COLUMBUS, Ohio— A world-renowned scientist at The Ohio State University—whose global work to restore soil health, boost food production, and fight climate change has reaped another honor, this one from a Canadian-based institution. 

Rattan Lal, Distinguished University Professor of soil science in the College of Food, Agricultural, and Environmental Sciences (CFAES), today received an Arrell Global Food Innovation Award.

For 52 years, Lal has been adapting methods to restore soil health globally, including helping hundreds of millions of landowners in the developing world.

“My source of inspiration has been the challenges farmers of the world face, especially the resource-poor and small landholders. The majority of these are women farmers,” Lal said. 

“Their struggle in trying to make a living from degraded and depleted soils under harsh and uncertain climate conditions is the driving force and source of my motivation to find land-based, natural solutions for them,” Lal said. 

Lal introduced and helped mainstream agricultural methods to reduce deforestation, control soil erosion, and enrich soil, leading to sustained or higher crop yields around the world. 

He was chosen for the Arrell Award because of the overall global impact of his career and how important his work is—and will continue to be—in dealing with climate change, said Evan Fraser, director of the Arrell Food Institute at the University of Guelph in Ontario, Canada. 

Lal’s work has become “fundamental to the science community” and is “applicable to small-holder farmers around the world,” he said.

“As one of the world’s foremost soil scientists, Professor Lal’s decades of work have helped advance knowledge and shape practices in how to conserve one of the world’s most important and fragile resources.”

Through work in the developing world and beyond, Lal helped expand food production with measures that not only conserve natural resources but also reduce the effects of climate change. 

Plants grown on healthy soil can best take in climate change-causing carbon dioxide from the air when those plants perform photosynthesis. And when those plants die, their remains, if incorporated into the soil can enrich the soil with organic carbon.

In 1997, Lal co-wrote the first documented report showing how restoring degraded soil could also defend against rising levels of carbon dioxide in the air. 

Around the world, Lal has promoted agricultural techniques including eliminating plowing, retaining crop residue left after harvest, planting cover crops, minimizing the use of chemical fertilizers by reducing losses, and setting aside some land and water for nature, rather than for agriculture or other purposes. Each practice comes at low cost, affordable even to farmers in the developing world.

In the early part of a career spanning five decades, Lal served as a soil physicist at the International Institute of Tropical Agriculture in Nigeria. There, he helped in efforts to restore the productivity of soils in Africa and throughout the tropics. 
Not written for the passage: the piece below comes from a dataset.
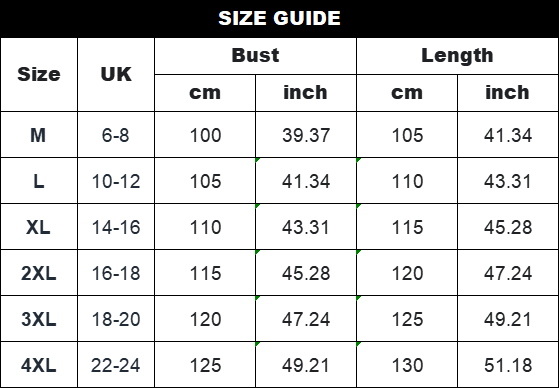Click the UK 6-8 cell

[116, 135]
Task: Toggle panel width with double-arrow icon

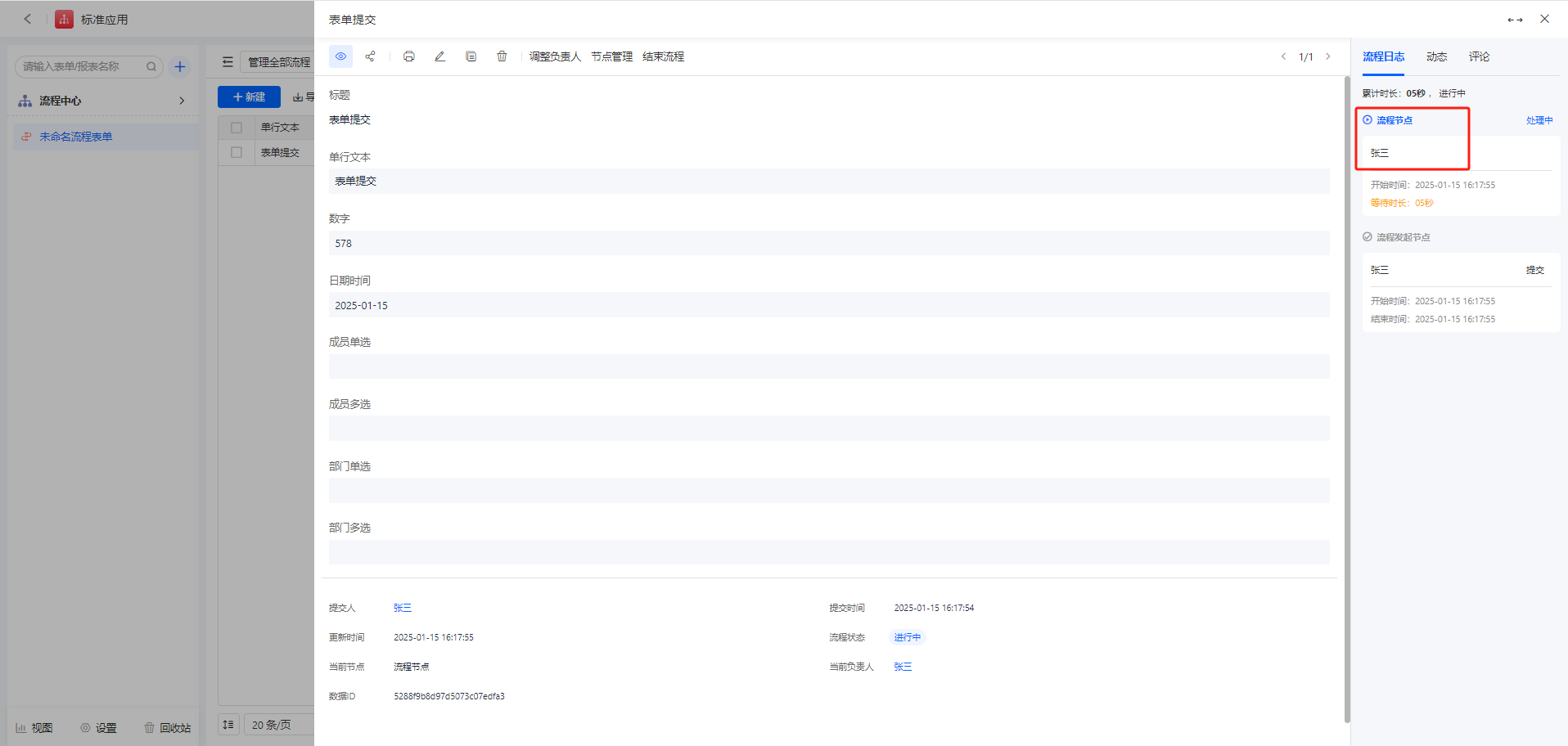Action: 1515,20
“Perhaps no single individual has contributed more to the knowledge base of African agriculture,” wrote Ronnie Coffman, a Distinguished University Professor at Cornell University and one of four scientists who nominated Lal for the Arrell Award. 

“He is most certainly a researcher who has advanced the understanding of food production with a significant positive impact on society.” 
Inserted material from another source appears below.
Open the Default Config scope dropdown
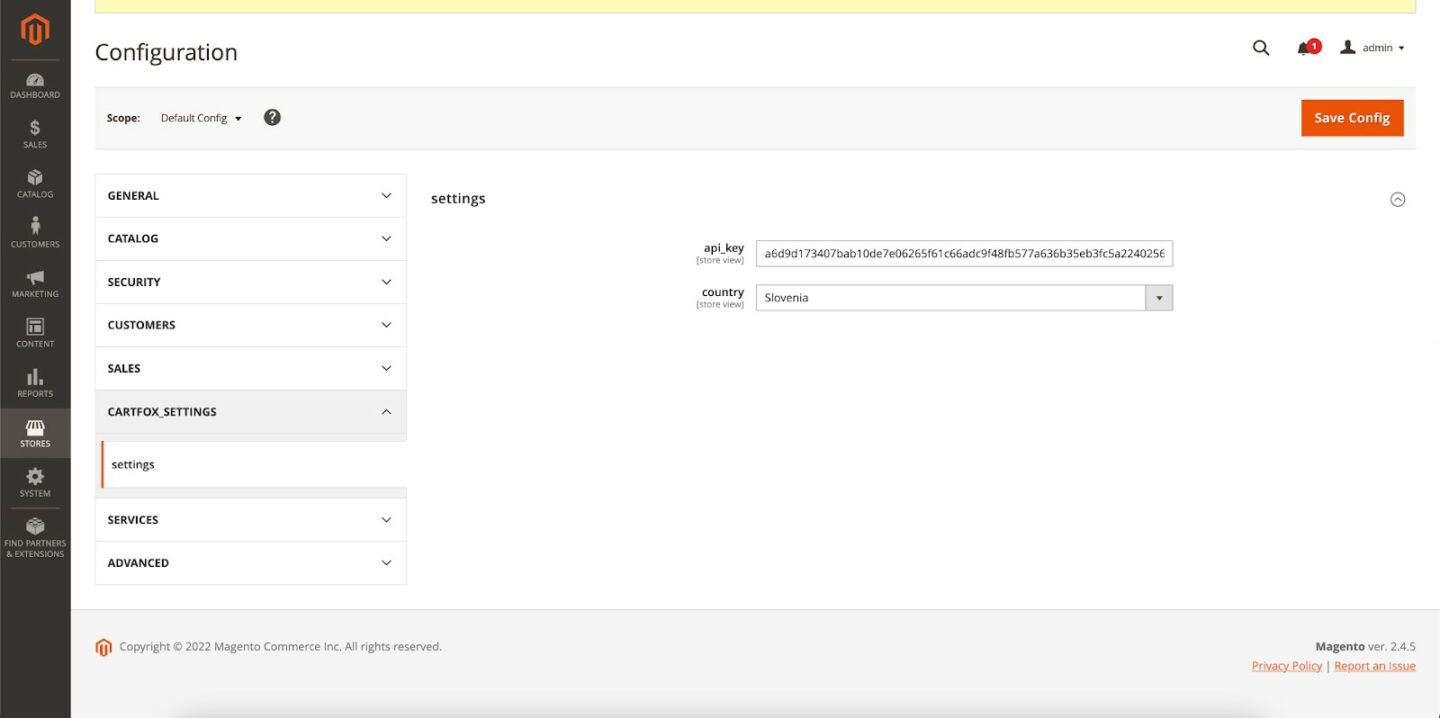Viewport: 1440px width, 718px height. [201, 118]
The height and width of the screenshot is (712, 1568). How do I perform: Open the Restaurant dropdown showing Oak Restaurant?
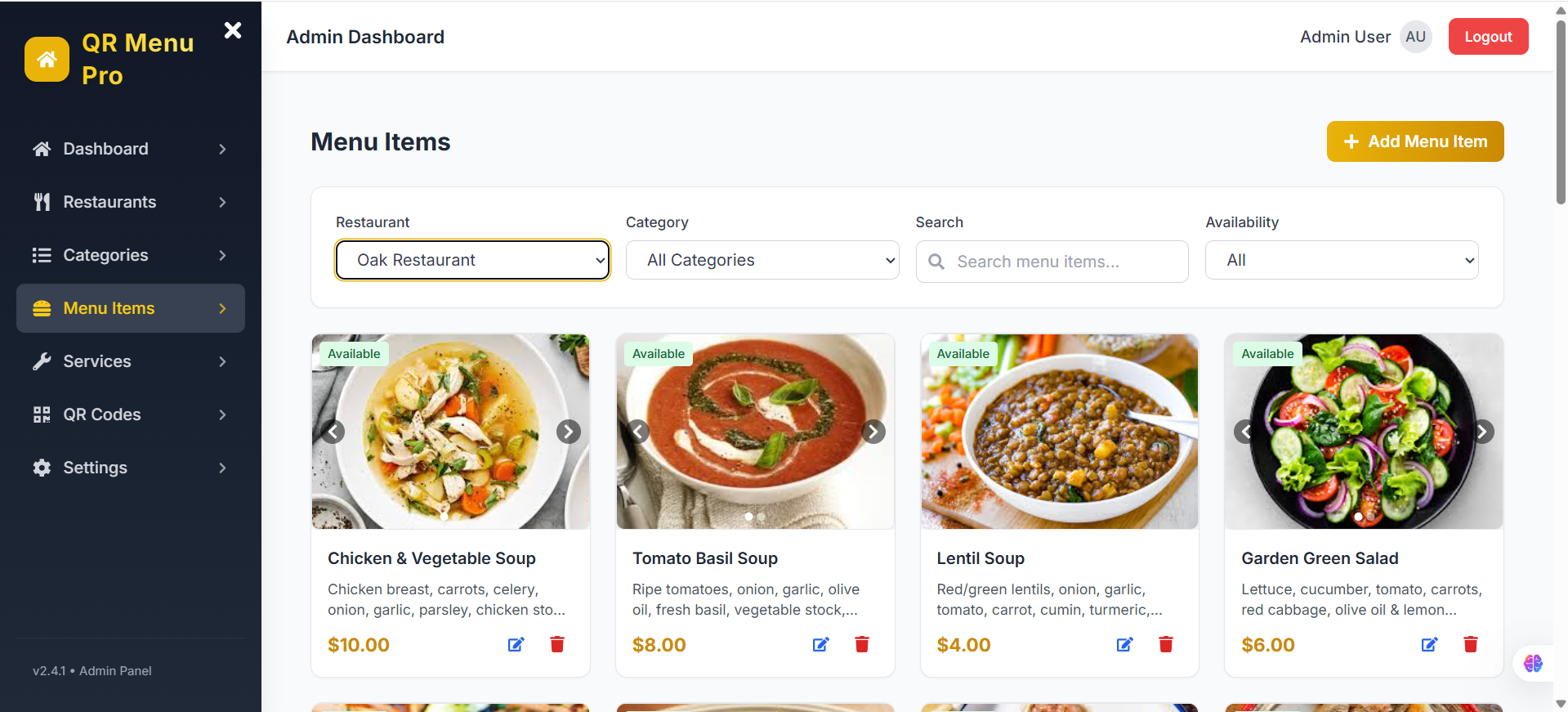(x=471, y=260)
While growing up on a small farm in northern India, Lal first became interested in healthy soil’s potential. 

Experiencing frequent droughts and brutally hot temperatures, Lal came to realize that soil can play a critical role in being a buffer against harsh climate conditions by holding onto water and nutrients. Even in bad years, farmers could survive, but that survival depended on the health of the soil.

While his elder siblings worked on the farm, Lal was the only one in his family who went to school, the only one who learned to read and write. That fueled his intense drive to make the most of his education and research to help farmers and influence how agricultural land is managed. 
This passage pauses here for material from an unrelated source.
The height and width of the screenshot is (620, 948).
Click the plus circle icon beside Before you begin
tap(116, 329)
“Dr. Lal has been extremely successful in influencing sustainable agricultural practices around the world, and the ripple effects of his work come, in part, through those he has mentored—just over a thousand undergraduates and graduates, postdocs, and visiting scholars,” said Cathann A. Kress, Ohio State vice president for agricultural administration and dean of CFAES. 

“He has brought about a paradigm shift in sustainable soil management. His approach recognizes the need for increasing food production with the necessity of improving the environment.”

For the Arrell Global Food Innovation Award, Lal will receive $76,000, which he plans to donate for soil science research and education.

In June, Lal was named the 2020 recipient of the World Food Prize. A faculty member at Ohio State for 33 years, Lal in 2019 became the first Ohio State scientist and the first soil scientist to ever receive the Japan Prize. 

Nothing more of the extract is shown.